- QUOTED PASSAGE

....

Literal Syntax

String literals can be enclosed in matching single quotes (‘) or double quotes (“).

Example 1

>>> 'ABC'
'ABC'
>>> "ABC"
'ABC'

String literal concatenation

Multiple adjacent string literals (delimited by whitespace), possibly using different quoting conventions, are allowed, and their meaning is the same as their concatenation. Thus, “hello” ‘world’ is equivalent to “helloworld”. This feature can be used to reduce the number of backslashes needed, to split long strings conveniently across long lines, or even to add comments to parts of strings, for example:

re.compile(
    "[A-Za-z_]"       # letter or underscore
    "[A-Za-z0-9_]*"   # letter, digit or underscore
)

Note that this feature is defined at the syntactical level, but implemented at compile time. The ‘+’ operator must be used to concatenate string expressions at run time. Also note that literal concatenation can use different quoting styles for each component (even mixing raw strings and triple quoted strings).

....

- DATASET EXCERPT
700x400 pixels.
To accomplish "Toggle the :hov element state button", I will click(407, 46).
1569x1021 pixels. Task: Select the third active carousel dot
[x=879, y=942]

....

- WORK TO BE COMPLETED
Extend the passage on string literal syntax, starting right after its final sentence. The data above plays no part in anything here.

- REPLY
Example 2

>>> 'AB' "CD"
'ABCD'

Strings can be broken into two or more lines by using line continaution character:

Example 3

>>> s = "AB\
... CD"
>>> s
'ABCD'

Unescaped quotes of the same type as the one that was used for creating the string can’t be used inside of it:

Example 4

>>> "AB'CD"
"AB'CD"
>>> "AB"CD"
  File "<interactive input>", line 1
    "AB"CD"
           ^
SyntaxError: invalid syntax

Multi line strings

Strings can also be enclosed in matching groups of three single or double quotes (these are generally referred to as triple-quoted strings).

Example 5

>>> '''AB
... CD
... '''
'AB\nCD\n'
>>> """AB
... CD
... """
'AB\nCD\n'

In triple-quoted strings, unescaped newlines and quotes are allowed (and are retained), except that three unescaped quotes in a row terminate the string. (A “quote” is the character used to open the string, i.e. either ‘ or “.)

Example 6

>>> """
... AB "BC"
... """
'\nAB "BC"\n'
>>> '''
... AB 'BC'
... '''
"\nAB 'BC'\n"

The backslash (\) character is used to escape characters that otherwise have a special meaning, such as newline, backslash itself, or the quote character.

Example 6

>>> print "AA\nBB"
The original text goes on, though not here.